I think I have found one more person who really "gets it" and is educated enough (unlike me) to understand the specifics rather than just the fact that things will get lots worse, which is basically what I know. I find these people rare and highly valuable so I thought I would pass on this article by Barron's at http://online.barrons.com/article/SB123 ... 58867.html

It is an interview with Ray Dalio, and this man gets it. I had a WOW moment (or several of them) while reading this article, similar to what I felt when I discovered Generational Dynamics or Nouriel Roubini.
Ray Dalio wrote: When I first started seeing the D-process and describing it, it was before it actually started to play out this way. But now you can ask yourself, OK, when was the last time bank stocks went down so much? When was the last time the balance sheet of the Federal Reserve, or any central bank, exploded like it has? When was the last time interest rates went to zero, essentially, making monetary policy as we know it ineffective? When was the last time we had deflation?
I love that! No BS. Just right to the heart of the issues. You can't get the right answers if you don't ask the right questions and this guy knows what questions to ask.

Later in the interview he states...
Ray Dalio wrote: But the future of banking is going to be very, very different. The regulators have to decide how banks will operate. That means they will have to nationalize some in some form...
Every expert who gets it seems to agree on this point; the banks must be nationalized and of course, they have been to a certain extent already. They all agree on one other thing: this crisis or restructuring will last for several more years, and much more if we do the wrong things and don't allow the needed changes and restructuring.
Ray Dalio wrote: By the way, in the bear market from 1929 to the bottom, stocks declined 89%, with six rallies of returns of more than 20% -- and most of them produced renewed optimism. But what happened was that the economy continued to weaken with the debt problem. The Hoover administration had the equivalent of today's TARP [Troubled Asset Relief Program] in the Reconstruction Finance Corp. The stimulus program and tax cuts created more spending, and the budget deficit increased.

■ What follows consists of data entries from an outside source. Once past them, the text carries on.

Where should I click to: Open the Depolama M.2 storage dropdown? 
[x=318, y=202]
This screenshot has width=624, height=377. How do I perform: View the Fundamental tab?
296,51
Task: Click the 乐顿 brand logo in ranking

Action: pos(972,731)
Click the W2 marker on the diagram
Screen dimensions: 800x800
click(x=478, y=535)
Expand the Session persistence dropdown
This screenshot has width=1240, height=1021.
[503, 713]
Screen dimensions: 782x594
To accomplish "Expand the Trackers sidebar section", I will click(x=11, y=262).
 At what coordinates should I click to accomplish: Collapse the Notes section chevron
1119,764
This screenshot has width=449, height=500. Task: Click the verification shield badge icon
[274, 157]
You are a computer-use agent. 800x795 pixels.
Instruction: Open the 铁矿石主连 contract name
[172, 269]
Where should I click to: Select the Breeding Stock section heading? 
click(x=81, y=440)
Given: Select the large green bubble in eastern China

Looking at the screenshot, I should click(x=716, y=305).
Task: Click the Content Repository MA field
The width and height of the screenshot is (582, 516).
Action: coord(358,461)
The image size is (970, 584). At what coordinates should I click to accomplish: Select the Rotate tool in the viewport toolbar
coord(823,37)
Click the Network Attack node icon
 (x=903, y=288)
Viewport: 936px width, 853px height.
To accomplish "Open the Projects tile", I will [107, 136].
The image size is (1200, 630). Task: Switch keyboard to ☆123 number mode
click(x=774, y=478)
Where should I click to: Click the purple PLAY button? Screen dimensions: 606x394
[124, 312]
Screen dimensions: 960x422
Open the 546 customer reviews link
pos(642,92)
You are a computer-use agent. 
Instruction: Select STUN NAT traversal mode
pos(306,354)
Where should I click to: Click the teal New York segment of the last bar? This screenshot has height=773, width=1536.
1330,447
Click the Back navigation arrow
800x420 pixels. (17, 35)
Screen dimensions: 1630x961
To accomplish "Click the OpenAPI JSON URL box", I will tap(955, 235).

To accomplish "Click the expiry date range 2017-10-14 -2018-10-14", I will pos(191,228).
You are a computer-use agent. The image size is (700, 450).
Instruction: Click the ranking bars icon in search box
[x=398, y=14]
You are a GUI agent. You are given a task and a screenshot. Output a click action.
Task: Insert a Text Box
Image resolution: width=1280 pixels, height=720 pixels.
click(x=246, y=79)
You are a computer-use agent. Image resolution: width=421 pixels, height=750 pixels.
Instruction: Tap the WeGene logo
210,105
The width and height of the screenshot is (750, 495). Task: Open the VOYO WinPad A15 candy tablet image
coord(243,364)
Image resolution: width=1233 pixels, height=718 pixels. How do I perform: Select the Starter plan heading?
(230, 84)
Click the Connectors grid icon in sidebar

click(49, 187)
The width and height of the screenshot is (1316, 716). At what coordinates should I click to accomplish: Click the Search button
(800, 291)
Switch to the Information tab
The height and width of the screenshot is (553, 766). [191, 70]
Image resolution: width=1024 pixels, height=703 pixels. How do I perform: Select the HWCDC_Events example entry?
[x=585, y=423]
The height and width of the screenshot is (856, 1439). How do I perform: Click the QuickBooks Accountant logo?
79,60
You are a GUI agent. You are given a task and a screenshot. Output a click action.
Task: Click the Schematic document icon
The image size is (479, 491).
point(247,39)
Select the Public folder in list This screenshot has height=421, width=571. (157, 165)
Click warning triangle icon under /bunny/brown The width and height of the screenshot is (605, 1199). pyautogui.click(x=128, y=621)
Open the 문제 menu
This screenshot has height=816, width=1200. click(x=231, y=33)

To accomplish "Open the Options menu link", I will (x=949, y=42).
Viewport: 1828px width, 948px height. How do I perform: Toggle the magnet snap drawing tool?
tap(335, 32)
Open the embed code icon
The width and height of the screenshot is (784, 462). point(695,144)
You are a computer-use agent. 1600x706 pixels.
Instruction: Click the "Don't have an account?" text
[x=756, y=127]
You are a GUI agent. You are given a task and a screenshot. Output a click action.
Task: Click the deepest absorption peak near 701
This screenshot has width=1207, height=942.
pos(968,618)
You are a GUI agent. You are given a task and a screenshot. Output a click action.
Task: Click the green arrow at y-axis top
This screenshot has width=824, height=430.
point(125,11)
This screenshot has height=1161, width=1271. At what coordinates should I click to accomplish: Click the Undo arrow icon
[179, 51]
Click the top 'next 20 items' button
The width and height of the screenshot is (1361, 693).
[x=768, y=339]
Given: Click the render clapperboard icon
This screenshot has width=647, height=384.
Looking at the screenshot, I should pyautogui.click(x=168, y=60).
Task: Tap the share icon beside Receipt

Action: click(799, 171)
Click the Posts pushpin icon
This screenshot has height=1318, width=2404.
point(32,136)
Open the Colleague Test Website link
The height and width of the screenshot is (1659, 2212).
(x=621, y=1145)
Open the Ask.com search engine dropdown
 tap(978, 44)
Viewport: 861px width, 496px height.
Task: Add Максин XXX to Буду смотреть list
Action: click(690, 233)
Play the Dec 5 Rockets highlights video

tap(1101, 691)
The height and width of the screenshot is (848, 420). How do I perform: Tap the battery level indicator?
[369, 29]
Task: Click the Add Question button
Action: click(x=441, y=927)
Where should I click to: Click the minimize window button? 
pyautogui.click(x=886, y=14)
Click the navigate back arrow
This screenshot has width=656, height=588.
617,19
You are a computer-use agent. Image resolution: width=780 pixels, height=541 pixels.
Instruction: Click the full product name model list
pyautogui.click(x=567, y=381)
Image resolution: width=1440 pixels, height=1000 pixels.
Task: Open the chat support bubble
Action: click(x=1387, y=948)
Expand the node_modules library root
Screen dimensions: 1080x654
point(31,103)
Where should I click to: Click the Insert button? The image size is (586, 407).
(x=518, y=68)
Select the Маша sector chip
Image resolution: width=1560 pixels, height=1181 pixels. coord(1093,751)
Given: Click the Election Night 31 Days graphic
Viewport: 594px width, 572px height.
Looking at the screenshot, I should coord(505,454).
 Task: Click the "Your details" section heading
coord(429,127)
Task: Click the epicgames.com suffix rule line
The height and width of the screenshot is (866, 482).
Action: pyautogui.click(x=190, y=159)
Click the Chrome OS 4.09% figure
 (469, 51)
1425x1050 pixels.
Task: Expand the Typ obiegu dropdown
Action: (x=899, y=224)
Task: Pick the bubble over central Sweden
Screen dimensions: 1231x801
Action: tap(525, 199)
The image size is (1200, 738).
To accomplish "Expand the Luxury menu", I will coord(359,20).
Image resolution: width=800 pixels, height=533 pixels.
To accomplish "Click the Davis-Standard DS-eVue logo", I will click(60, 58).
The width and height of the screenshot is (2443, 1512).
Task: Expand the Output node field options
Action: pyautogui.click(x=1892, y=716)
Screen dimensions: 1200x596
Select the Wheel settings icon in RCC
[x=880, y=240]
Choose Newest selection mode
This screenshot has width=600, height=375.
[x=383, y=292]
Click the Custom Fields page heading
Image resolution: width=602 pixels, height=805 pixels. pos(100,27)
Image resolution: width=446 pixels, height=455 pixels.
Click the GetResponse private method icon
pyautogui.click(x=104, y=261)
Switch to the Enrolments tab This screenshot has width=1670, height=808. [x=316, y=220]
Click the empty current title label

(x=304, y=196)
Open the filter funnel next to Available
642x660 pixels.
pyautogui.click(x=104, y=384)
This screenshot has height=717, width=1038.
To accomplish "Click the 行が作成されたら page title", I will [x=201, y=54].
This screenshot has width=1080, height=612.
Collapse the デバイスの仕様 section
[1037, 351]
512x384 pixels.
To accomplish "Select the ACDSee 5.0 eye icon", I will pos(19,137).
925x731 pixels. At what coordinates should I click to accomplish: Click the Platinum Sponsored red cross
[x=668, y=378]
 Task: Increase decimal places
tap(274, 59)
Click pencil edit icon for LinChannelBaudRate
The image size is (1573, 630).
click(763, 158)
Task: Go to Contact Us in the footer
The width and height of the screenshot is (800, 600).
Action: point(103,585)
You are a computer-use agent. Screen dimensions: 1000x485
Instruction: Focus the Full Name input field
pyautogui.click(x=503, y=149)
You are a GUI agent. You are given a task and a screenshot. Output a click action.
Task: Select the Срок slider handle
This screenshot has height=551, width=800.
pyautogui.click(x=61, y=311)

At the same time, countries around the world encountered a similar kind of thing. England went through then exactly what it is going through now. Just as now, countries couldn't get dollars because of the slowdown in exports, and there was a dollar shortage, as there is now. Efforts were directed at rekindling lending. But they did not rekindle lending. Eventually there were a lot of bankruptcies, which extinguished debt.

...

You mentioned, too, that inflation is not as big a worry for you as it is for some. Could you elaborate?

A wave of currency devaluations and strong gold will serve to negate deflationary pressures, bringing inflation to a low, positive number rather than producing unacceptably high inflation -- and that will last for as far as I can see out, roughly about two years.

Given this outlook, what is your view on stocks?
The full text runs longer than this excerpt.